Il ne s’agit pas pour nous que de réparer dans le court-terme mais d’accélérer et encourager les transitions longues qui sont amorcées. Je prendrai pour exemple ce qui est fait avec le secteur agricole par le soutien aux initiatives locales, la promotion des produits régionaux, la charte de bonne conduite proposée aux grandes surfaces, le travail de fond avec les filières.
Les réponses à cette crise nous les construisons en équipe, dans le dialogue avec les acteurs de terrain à l’image du fonds territorial que  nous allons porter avec les EPCI, en lien étroit avec l’Etat. C’est un partenariat avec les départements qui s’amorce également dans le champ de l’économie sociale et solidaire.

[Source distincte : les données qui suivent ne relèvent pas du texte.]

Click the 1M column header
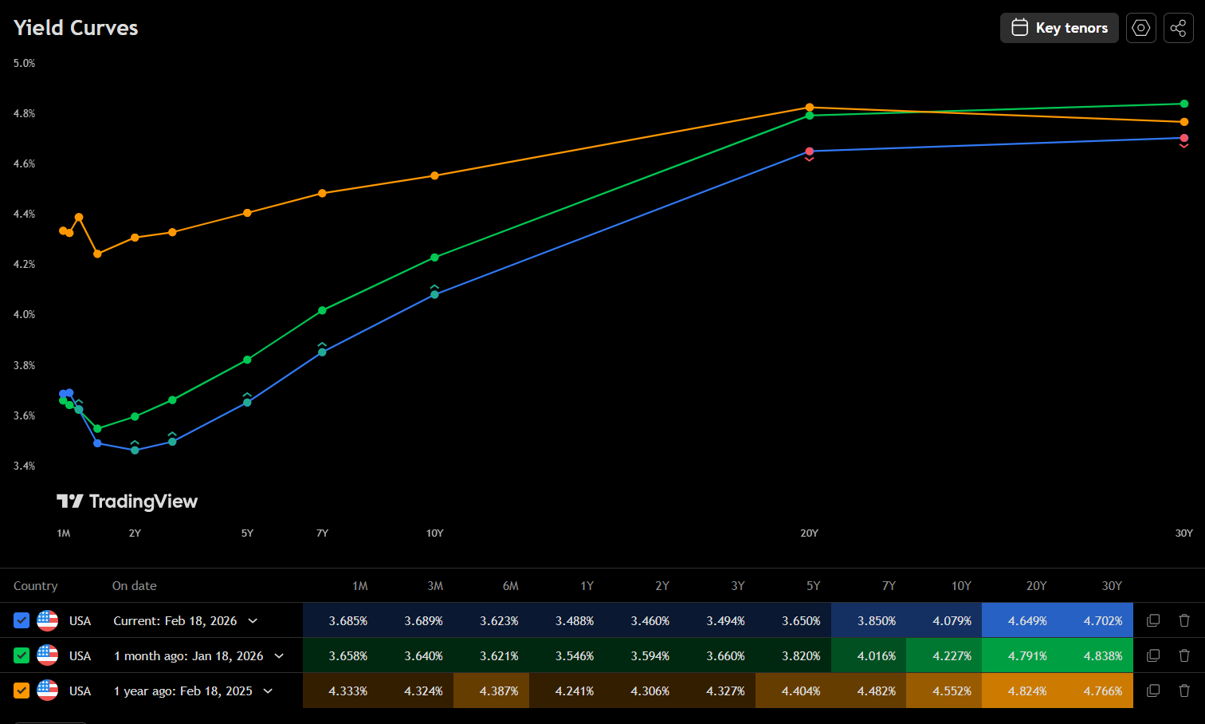Image resolution: width=1205 pixels, height=724 pixels. [x=360, y=585]
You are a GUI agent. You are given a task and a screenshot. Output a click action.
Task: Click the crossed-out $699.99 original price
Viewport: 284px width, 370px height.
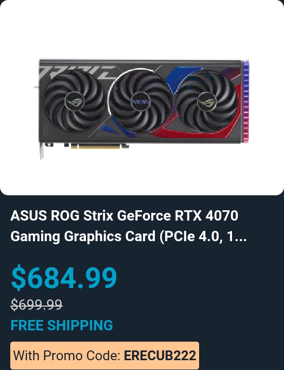point(37,304)
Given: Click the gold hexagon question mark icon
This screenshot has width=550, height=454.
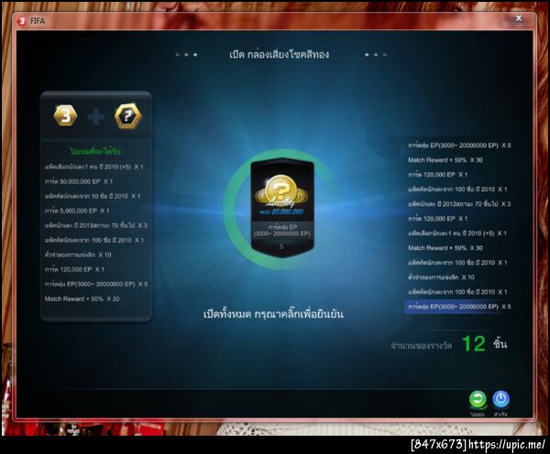Looking at the screenshot, I should [x=128, y=115].
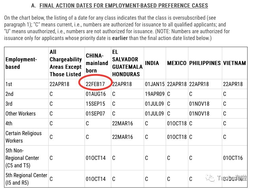Select the VIETNAM column header
This screenshot has height=189, width=255.
pyautogui.click(x=234, y=63)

Vous le voyez chers collègues la collectivité régionale prend toute sa part dans la gestion de cette crise et peut-être même davantage.
J’ajouterai quelques réflexions personnelles à ce stade.

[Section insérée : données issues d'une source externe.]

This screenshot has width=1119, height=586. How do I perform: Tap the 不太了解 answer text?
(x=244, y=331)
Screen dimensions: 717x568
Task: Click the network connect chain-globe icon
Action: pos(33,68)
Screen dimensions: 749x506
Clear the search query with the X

La crise que nous traversons appelle une réflexion urgente sur la place de l’Etat, sa doctrine et ses moyens. Il faut dire avec beaucoup de modestie que personne ne voudrait avoir à gérer une telle crise, mais nous avons quand même pu observer depuis plusieurs semaines, en vrac impréparation, ambigüité, confusion, cafouillage, et même de l’indélicatesse sur le tarmac de l’aéroport de Bâle-Mulhouse. Cette réflexion sur la place de l’Etat, et notamment l’articulation de son rôle avec les pouvoirs décentralisés est devant nous. C’est aussi la question des services publics qui est posée, dans le domaine de la santé évidemment, mais pas Seulement
Deuxième réflexion, alors que la crise sanitaire est là, alors que s’annonce une crise économique et sociale majeure, notre majorité ne veut pas renoncer à amplifier les transitions que nous avions entreprises. D’âpres débats politiques se préparent sur le financement de la crise, sur la répartition de l’effort entre les plus fortunés et les autres, sur le code du travail, sur la poursuite de la transition énergétique. Evitons l’erreur tragique d’un monde d’après qui serait seulement le business as usual : la reprise, la relance, le redémarrage, le rattrapage… en un mot le monde d’avant en pire. Alors que des lobbies négocient déjà à la baisse les normes environnementales, nous devons sans naïveté, avec lucidité, répéter que la transition écologique n’est pas négociable, que la justice sociale et la réduction des inégalités demeurent des impératifs vitaux à l’échelle planétaire. Le courage après cette crise ne sera pas pour les responsables politiques de se réfugier dans leurs certitudes d’avant, mais de continuer à inventer le monde d’après.
Et dans notre région, cette crise a eu un grand avantage. Elle a mis en lumière des acteurs et des initiatives riches de responsabilité, de créativité, de résilience et de solidarité. C’est sur tous ceux là que nous devons nous appuyer et miser pour la suite. Ils ont déjà un pied dans le monde d’après et nous montrent le chemin.
Solidarité, sobriété, ancrage local de notre économie voilà le viatique de notre majorité régionale dans la période qui s’ouvre».